- What you are asked to do: Please reproduce the lines below verbatim, omitting the pictures.

-------

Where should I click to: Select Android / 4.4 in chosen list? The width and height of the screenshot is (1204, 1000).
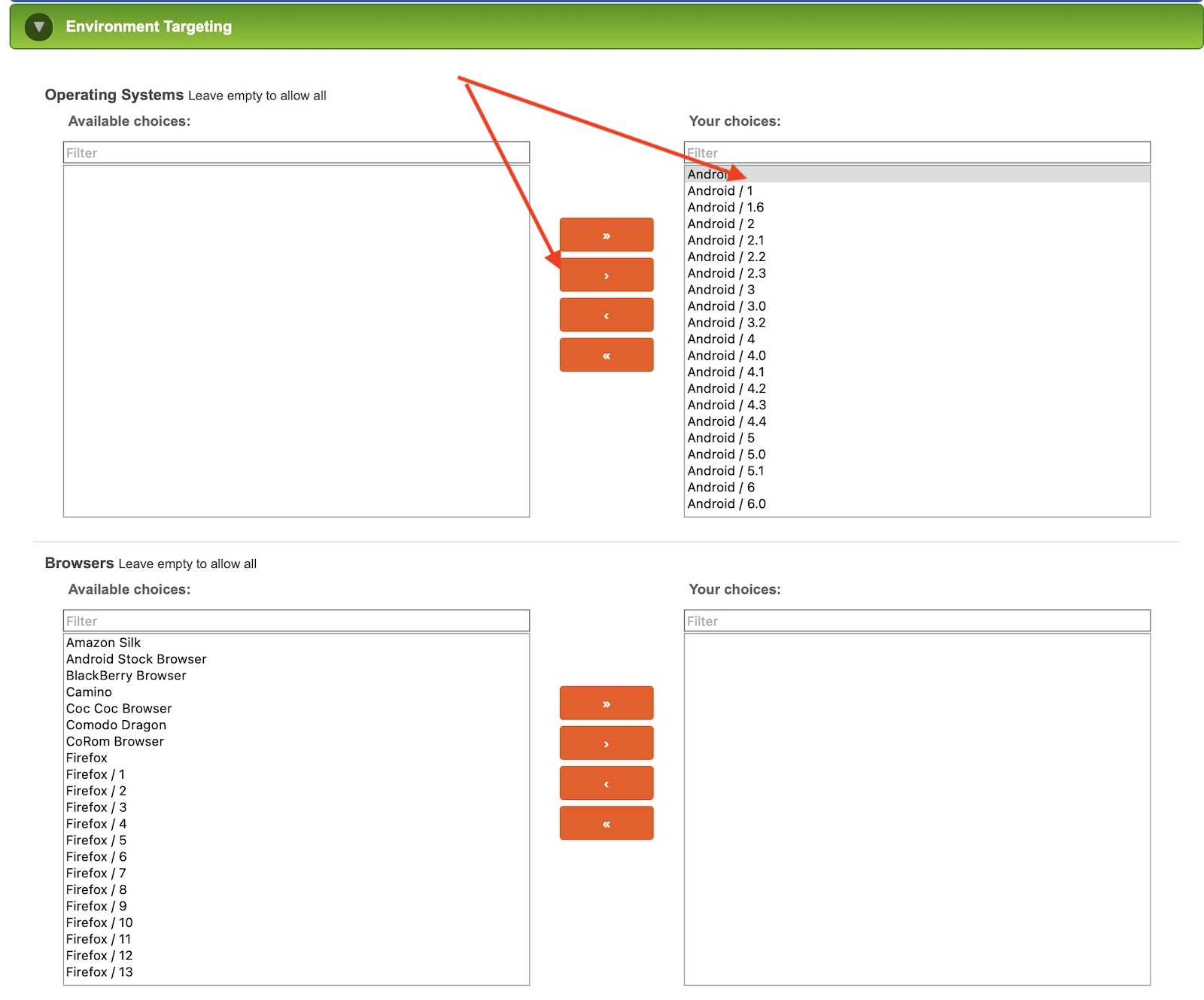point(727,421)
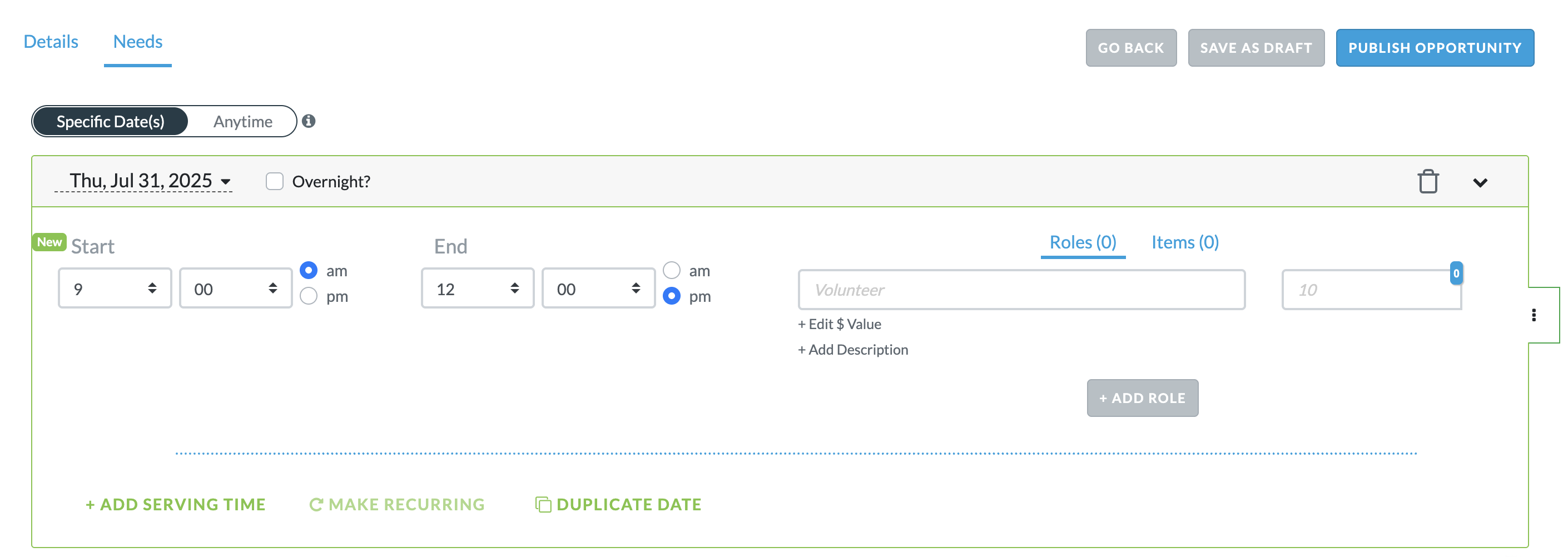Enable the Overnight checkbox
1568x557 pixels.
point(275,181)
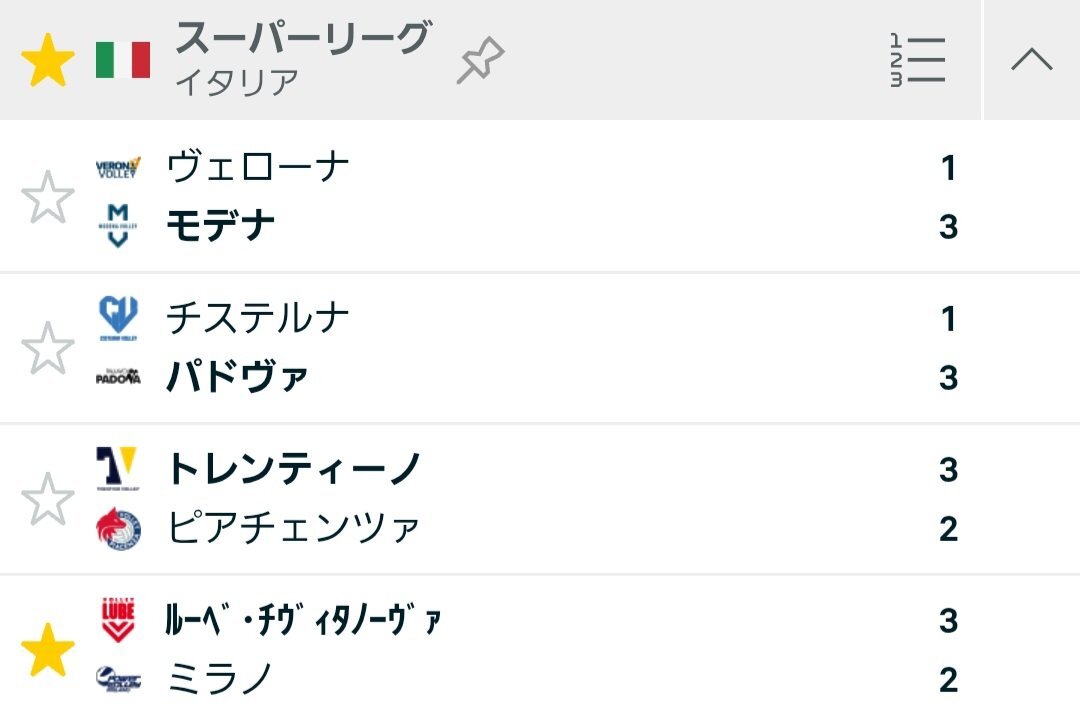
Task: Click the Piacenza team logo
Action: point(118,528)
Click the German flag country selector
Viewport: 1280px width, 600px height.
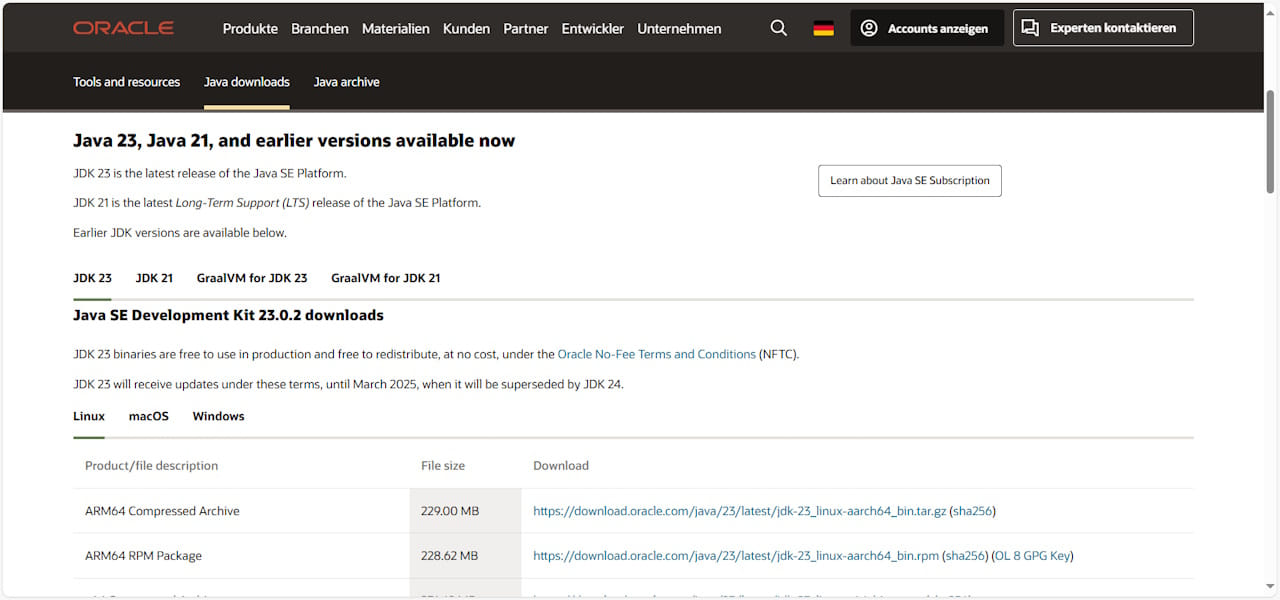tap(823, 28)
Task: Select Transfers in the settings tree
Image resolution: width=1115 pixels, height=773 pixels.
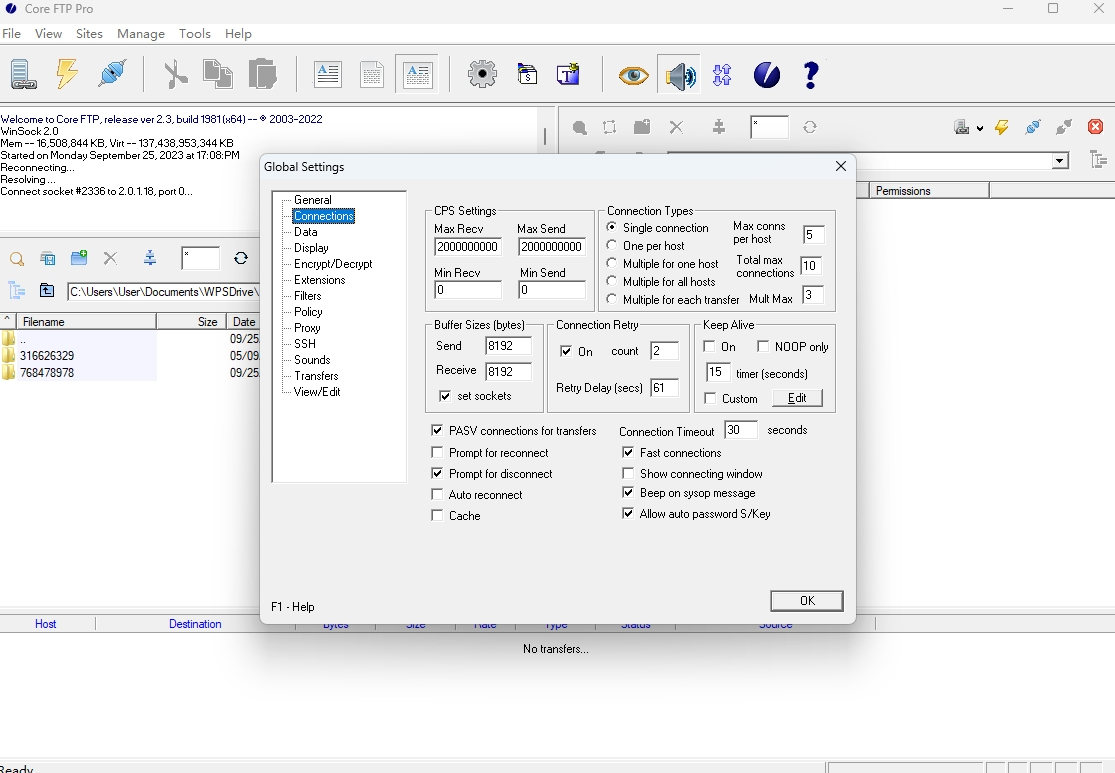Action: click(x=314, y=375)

-------

- Answer to the problem:
Where should I click to: Select Android / 4.4 in chosen list? The width and height of the screenshot is (1204, 1000).
point(727,421)
Enable the Overnight checkbox
1568x557 pixels.
point(275,181)
Task: Click the Piacenza team logo
Action: point(118,528)
Click the German flag country selector
Viewport: 1280px width, 600px height.
tap(823, 28)
Task: Select Transfers in the settings tree
Image resolution: width=1115 pixels, height=773 pixels.
Action: click(x=314, y=375)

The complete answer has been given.